Internet, vilã e heroína:A internet nos trouxe o ônus e o bônus de uma vida mais conectada. Conversamos com amigos pelo WhatsApp a qualquer hora; de madrugada, quando o sono nos abandona, podemos nos embalar por histórias, músicas, uma missa ou até uma mensagem budista, tudo na ponta dos dedos.
Mas, como tudo na vida, os bônus vêm acompanhados de ônus: sono prejudicado, invasão da vida privada pelas tarefas profissionais, golpes virtuais e outros problemas que fazem parte do preço que pagamos pela hiperconexão.
A economia compartilhada: Nesse jogo de vantagens e riscos surge o que os economistas chamam de “economia compartilhada”: um modelo que se baseia no acesso coletivo a bens e serviços, em vez da posse individual, impulsionado por plataformas digitais como Uber, Airbnb e iFood.
Seus princípios norteadores são:
- Colaboração: pessoas colocam serviços à disposição de outras;
- Uso eficiente de ativos subutilizados: bens e serviços pouco aproveitados ganham espaço no mercado;
- Redução de desperdícios: o aproveitamento aumenta em benefício da economia e da sociedade;
- Foco no acesso em detrimento da posse: valoriza-se a experiência do uso em vez da propriedade formal.
Quando a realidade frustra: Isabel alugou uma casa no Airbnb para a virada do ano, mas encontrou um imóvel completamente diferente das imagens do aplicativo: Hugo, a caminho do trabalho, sofreu um acidente no Uber; Nelson pediu refeição pelo iFood, mas recebeu o prato frio e atrasado. Esses exemplos mostram que, se a economia compartilhada nos traz facilidades, também exige respostas do Direito.
O contrato invisível: Vivemos cercados de contratos digitais que, muitos deles, por não terem toda a formulação contratual (como estamos acostumados com os negócios em papel) acabam sendo chamados, informalmente, de “contratos invisíveis”. Ao aderir a um serviço, celebramos contratos de adesão (art. 54 do CDC), nos quais não há negociação individual: o usuário apenas aceita ou recusa os termos. Mesmo que cliquemos sem ler, é fundamental nos assegurarmos do que contratamos e quais são nossos direitos.
O consumidor como protagonista: Desde a industrialização brasileira, nas décadas de 1960 e 1970, o Direito do Consumidor ganhou espaço, consolidando-se no CDC (Lei 8.078/1990). Hoje, é a principal proteção jurídica nas relações da economia compartilhada, reforçada pela Constituição Federal (art. 5º, XXXII, e art. 170, V). Essa legislação assegura que cláusulas limitativas sejam redigidas de forma clara e dá ao consumidor instrumentos para exigir responsabilidade.

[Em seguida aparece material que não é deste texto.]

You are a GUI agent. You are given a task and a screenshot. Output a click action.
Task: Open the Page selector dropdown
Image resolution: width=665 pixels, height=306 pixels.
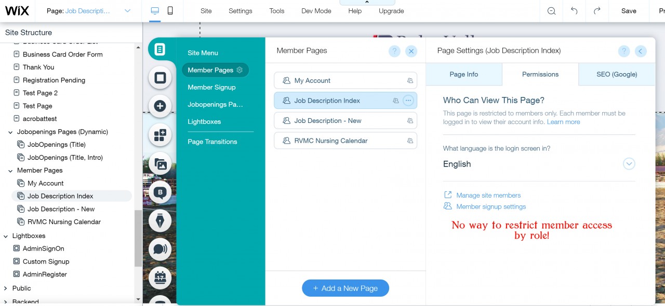pos(128,11)
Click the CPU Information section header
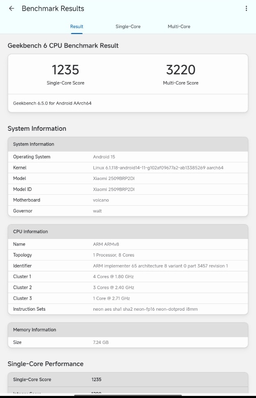Image resolution: width=256 pixels, height=398 pixels. pyautogui.click(x=128, y=232)
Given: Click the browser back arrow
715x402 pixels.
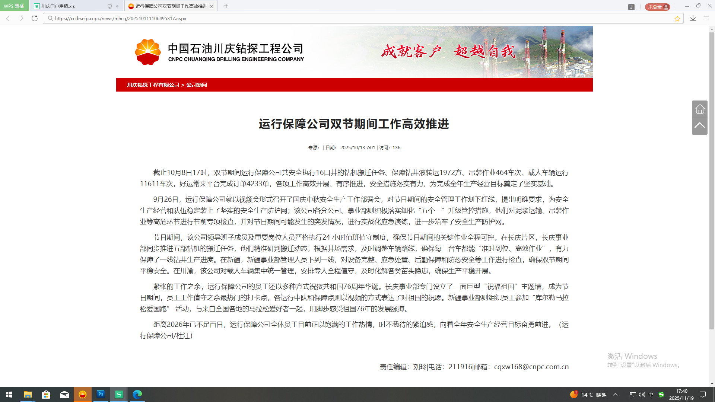Looking at the screenshot, I should (8, 18).
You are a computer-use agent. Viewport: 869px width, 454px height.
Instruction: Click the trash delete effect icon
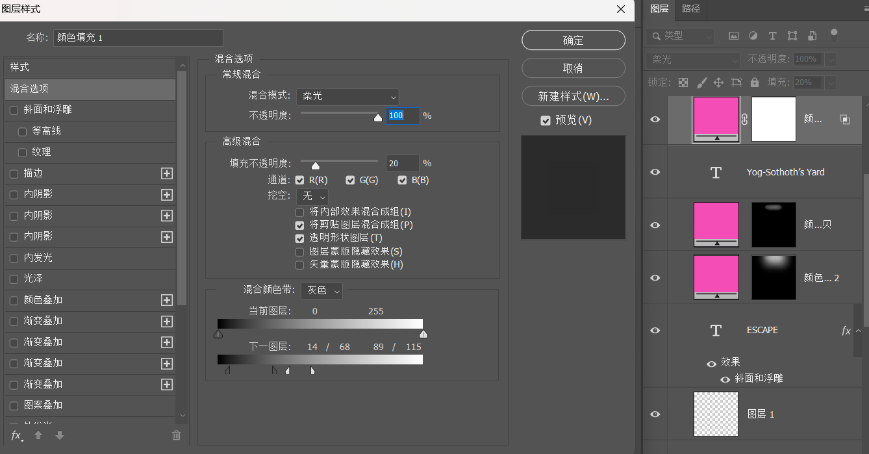(176, 435)
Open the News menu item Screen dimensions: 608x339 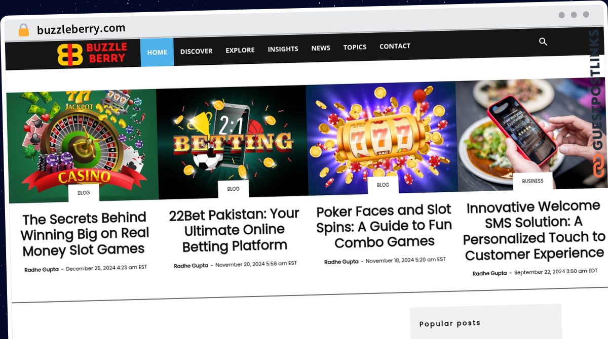320,48
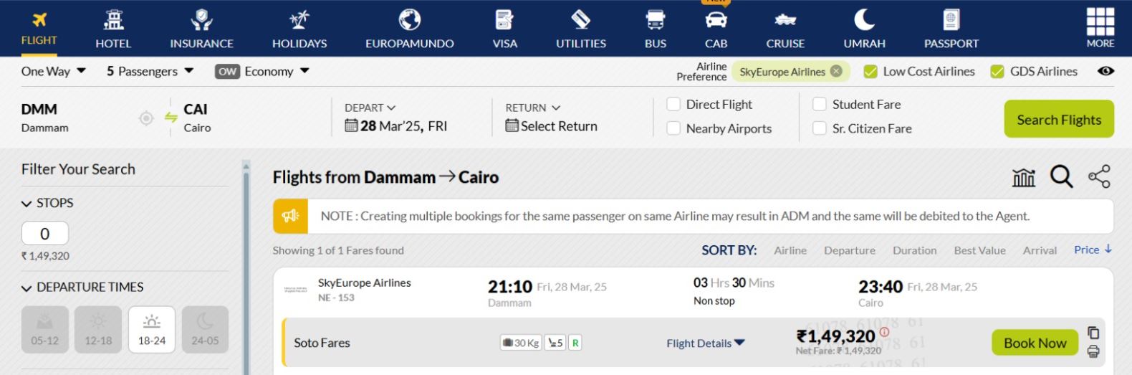This screenshot has width=1132, height=375.
Task: Uncheck Low Cost Airlines checkbox
Action: point(871,71)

Quem responde quando há problemas: Nos exemplos citados, a responsabilidade jurídica se distribui da seguinte forma:
- Airbnb: anfitrião e plataforma respondem solidariamente por informações incorretas;
- Uber: motorista, seguradora e plataforma podem ser responsabilizados;
- iFood: restaurante, entregador e plataforma compartilham a responsabilidade.
Ainda, quem responde: O art. 7º, parágrafo único, do CDC prevê solidariedade entre fornecedores. Além disso, o art. 14 do CDC adota a teoria do risco do empreendimento (isto é, quem se beneficia economicamente da atividade responde objetivamente pelos danos, independentemente de culpa). O STJ já entende que plataformas digitais não podem se eximir da responsabilidade alegando que são meras intermediadoras.
O futuro dos contratos: A internet transformou a noção de contrato. Se antes ele exigia papel, assinatura e cartório, hoje um clique basta para firmar negócios válidos juridicamente (art. 104 do Código Civil). Esse contrato eletrônico, embora instantâneo e dinâmico, deve respeitar requisitos de clareza, informação e equilíbrio.
Portanto, o futuro aponta para maior regulação e transparência das plataformas, equilibrando os interesses de consumidores, fornecedores e sociedade.